Webhook successfully registered for execution

This means that a row has been written to the SNOWFLAKE_METADATA_DATABASE you defined and a file has been created in the S3 bucket. Assuming the Lambda function has been setup correctly the writing of this file will trigger the Lamba function. The AWS Lambda pages provide excellent functionality to check that jobs have been executed, whether they ran successfully or not and see the logs for the function.

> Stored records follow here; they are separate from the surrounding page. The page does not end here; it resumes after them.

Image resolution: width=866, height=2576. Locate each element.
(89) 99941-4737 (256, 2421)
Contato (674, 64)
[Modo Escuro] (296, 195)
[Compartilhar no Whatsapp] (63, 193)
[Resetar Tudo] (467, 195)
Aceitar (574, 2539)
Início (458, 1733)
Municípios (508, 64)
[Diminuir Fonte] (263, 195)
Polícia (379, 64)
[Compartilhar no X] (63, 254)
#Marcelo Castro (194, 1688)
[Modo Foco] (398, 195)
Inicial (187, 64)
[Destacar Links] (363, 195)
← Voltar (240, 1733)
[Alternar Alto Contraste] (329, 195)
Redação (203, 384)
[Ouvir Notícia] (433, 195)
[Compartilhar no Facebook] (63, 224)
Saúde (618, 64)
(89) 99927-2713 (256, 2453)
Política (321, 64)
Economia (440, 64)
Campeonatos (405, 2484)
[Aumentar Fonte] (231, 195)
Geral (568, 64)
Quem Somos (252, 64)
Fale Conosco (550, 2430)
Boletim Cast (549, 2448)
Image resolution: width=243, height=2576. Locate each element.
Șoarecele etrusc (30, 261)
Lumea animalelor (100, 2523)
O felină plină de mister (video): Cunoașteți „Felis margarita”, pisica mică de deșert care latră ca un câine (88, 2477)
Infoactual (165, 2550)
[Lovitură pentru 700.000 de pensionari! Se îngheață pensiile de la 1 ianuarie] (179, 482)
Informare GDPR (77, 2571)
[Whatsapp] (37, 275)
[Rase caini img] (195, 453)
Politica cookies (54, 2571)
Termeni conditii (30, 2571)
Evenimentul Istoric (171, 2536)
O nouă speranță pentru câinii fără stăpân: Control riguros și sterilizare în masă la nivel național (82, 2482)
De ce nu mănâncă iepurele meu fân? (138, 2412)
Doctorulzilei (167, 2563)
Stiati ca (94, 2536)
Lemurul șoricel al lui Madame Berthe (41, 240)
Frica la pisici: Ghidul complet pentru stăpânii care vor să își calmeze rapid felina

You can also get these logs streamed to you in real-time (with some delay) by running:

serverless logs --function callWebhook --tail

Which is very useful for debugging.

The following sync calls DO return different results:

call call_webhook_sync ($myid,$good_webhook_url,'POST',$payload);

should give a response like:

{"httpStatusCode":"200","body":"HELLO"}

Where HELLO was the HTTP Response I setup when I created my URL at webhook.site

call call_webhook_sync ($myid,$notfound_webhook_url,'POST',$payload);

should give a response like:

{"httpStatusCode":"404","body":"<!DOCTYPE html>
<html lang=en>
  <meta charset=utf-8>
  <meta name=viewport content="initial-scale=1, minimum-scale=1, width=device-width">
  <title>Error 404 (Not Found)!!1</title>
  <style>
    *{margin:0;padding:0}html,code{font:15px/22px arial,sans-serif}html{background:#fff;color:#222;padding:15px}body{margin:7% auto 0;max-width:390px;min-height:180px;padding:30px 0 15px}* > body{background:url(//www.google.com/images/errors/robot.png) 100% 5px no-repeat;padding-right:205px}p{margin:11px 0 22px;overflow:hidden}ins{color:#777;text-decoration:none}a img{border:0}@media screen and (max-width:772px){body{background:none;margin-top:0;max-width:none;padding-right:0}}#logo{background:url(//www.google.com/images/branding/googlelogo/1x/googlelogo_color_150x54dp.png) no-repeat;margin-left:-5px}@media only screen and (min-resolution:192dpi){#logo{background:url(//www.google.com/images/branding/googlelogo/2x/googlelogo_color_150x54dp.png) no-repeat 0% 0%/100% 100%;-moz-border-image:url(//www.google.com/images/branding/googlelogo/2x/googlelogo_color_150x54dp.png) 0}}@media only screen and (-webkit-min-device-pixel-ratio:2){#logo{background:url(//www.google.com/images/branding/googlelogo/2x/googlelogo_color_150x54dp.png) no-repeat;-webkit-background-size:100% 100%}}#logo{display:inline-block;height:54px;width:150px}
  </style>
  <a href=//www.google.com/><span id=logo aria-label=Google></span></a>
  <p><b>404.</b> <ins>That’s an error.</ins>
  <p>The requested URL <code>/iamnotavalidpath</code> was not found on this server.  <ins>That’s all we know.</ins>
"}
call call_webhook_sync ($myid,$bad_webhook_url,'POST',$payload);

should give a response like:

{"httpStatusCode":"520","body":"{"code":"ENOTFOUND","errno":"ENOTFOUND","host":"iamnotavalidurl.com","hostname":"iamnotavalidurl.com","port":443,"syscall":"getaddrinfo"}"}

At the end of these 6 tests, if you look at the raw log table:

select * from <your log table>;

ScreenShot

If the valid calls to the good url have worked you should also see them pop up in webhook.site e.g.

ScreenShot

Common faults

If you run a sync call and see a response

{"httpStatusCode":"520","body":"An unknown error has occurred"}

The most likely cause is the Lambda function is not deployed correctly.

Uninstall

Delete all the files in your S3 bucket (if not, the serverless remove will fail and could leave your system in partially deleted state) then run

serverless remove

Which will delete the S3 bucket, the lamba functions and the triggers, IAM roles etc.

Then you should drop the schema and database you created in Snowflake and everything will be removed.